Discussion
Decisions concerning any procedure under general anesthesia are less easily made due to the associated comorbidities and higher risks among women older than 70 years of age. The performance of a procedure in the OR may also be affected by the unwillingness of the patient to undergo general anesthesia when given the option, even at the cost of not reaching a diagnosis.
Altogether, 194 (87.4%) patients in our cohort who were referred to office hysteroscopy had a successful procedure. Our results showed a success rate similar to the 74.5% success rate for office hysteroscopy in postmenopausal women recently reported by Sauvan et al4. Sousa et al., who used a hysteroscopic technique similar to ours on 88 postmenopausal patients with genital bleeding, reported similar failure rates of 17.8%5.
Endometrial sampling was generally less likely to be performed in the office compared to the OR, but the fact that more than one-half of the women in our cohort (58.6%) did have a biopsy taken during the office procedure is of considerable diagnostic value for this age group.
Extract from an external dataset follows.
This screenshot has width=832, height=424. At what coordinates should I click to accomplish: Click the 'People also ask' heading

It is important to emphasize that even incomplete procedures, which were much more common in the office group than in the OR group, are of some value in this age group, especially if a biopsy has been carried out. For example, if a biopsy from a benign endometrial polyp is taken, the patient and her physician would feel more confident about choosing a conservative sonographic follow-up, thus avoiding a procedure under anesthesia. With good medical practice becoming more and more tailored to the individual needs of the patient, we should be aware of this option for minimizing risks to the patient.
Bleeding and large or multiple findings were a leading cause of failed or incomplete procedures in the office, while in the OR they limited the procedure in only two cases. Bleeding in the uterine cavity limits the operating viewing field during hysteroscopy, but this problem is overcome in the OR by washing the uterine cavity continuously with an irrigation flow pump using higher pressures than those used in the office. This also serves to explain the significant difference in the indications for which women were referred to the treatment options. More women were referred to office procedures due to abnormal sonographic findings, while more women with active PMB were referred to procedures in the OR.
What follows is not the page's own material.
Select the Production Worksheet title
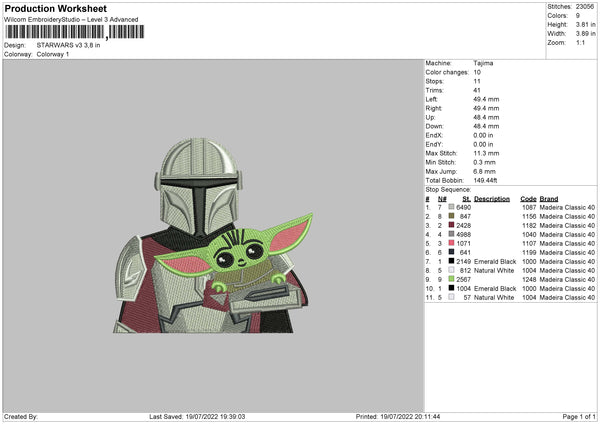[55, 8]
Our results revealed that cervical stenosis is not a contraindication for office hysteroscopy. We managed to overcome cervical stenosis in more than half of the patients who presented with it (32/54 cases, 59%). The techniques used in our clinic to contend with cervical stenosis are either mechanical, including forcing pressure with the hysteroscope or using scissors, or electrical by means of a bipolar electrode for widening the orifice and penetrating through the fibrotic tissue. Pretreatment with 25 mcg of vaginal estradiol in combination with 400 mcg of vaginal misoprostol before the procedure can facilitate passage of the hysteroscope through the cervical canal6.
Malignancy was found in 30.9% of the patients who presented with PMB, as well as in 7.3% of the patients who had no PMB. The pathological results from the repeat hysteroscopy are striking. One-quarter (12/48) of the samples retrieved from repeat hysteroscopy were abnormal. This emphasizes the importance of pursuing a diagnosis. In selected cases of a moderate-to-high index of suspicion, we do not favor a conservative sonographic follow-up but rather recommend referring the patient directly to a repeat hysteroscopy. It is noteworthy that malignancy was detected in 6/36 (16.7%) of the patients who did not present with PMB and who were referred to a repeat hysteroscopy.
The volume of procedures in the office increased 16 times during the study period, and a higher percentage of malignancies was diagnosed compared to office procedures (Figure 1B ). These trends are the result of a newly implemented technique in our institution, and also of a change of clinical practice of referring women to the office option as a first-line procedure. Once the refined biopsy-taking technique was implemented, no significant change in yield was observed during the last three years of the study, indicating that the technique is relatively quickly and easily learned and put into practice.
The most compelling advantage of office hysteroscopy compared to OR hysteroscopy in this cohort is the absence of complications in the former and the rate and severity of complications in the latter, including ICU hospitalization, sepsis, abdominal operation, and two mortalities related to the OR hysteroscopy procedure. A similar recent publication on office hysteroscopy in postmenopausal women also did not observe any complications, such as uterine infection, uterine perforation, or genital tract hemorrhage4.
Our study has several limitations. The main limitation is that the two sub-groups were not matched for demographic and clinical characteristics or for indications for undergoing the procedure. Also, we did not have information on previous procedures that may have been performed outside our medical center. It is likely that some patients with a history of failure of a previous trial of office procedures were directly referred to OR hysteroscopy. While our data are primarily descriptive, they nevertheless suggest that office hysteroscopy for women over the age of 70 is safe, feasible, and reliable. Moreover, to the best of our knowledge, this is the first study to compare office and OR hysteroscopy for this age group. We believe that patient selection will improve with greater application of office hysteroscopy and as more and more physicians become aware of its advantages as well as its limitations. This, in turn, will lead to higher rates of successfully completed procedures and to higher rates of accurate pathological diagnoses in the office setting. Further prospective trials are needed in order to confirm our findings. Such studies may help to design a tool for better patient selection for either office or OR hysteroscopy.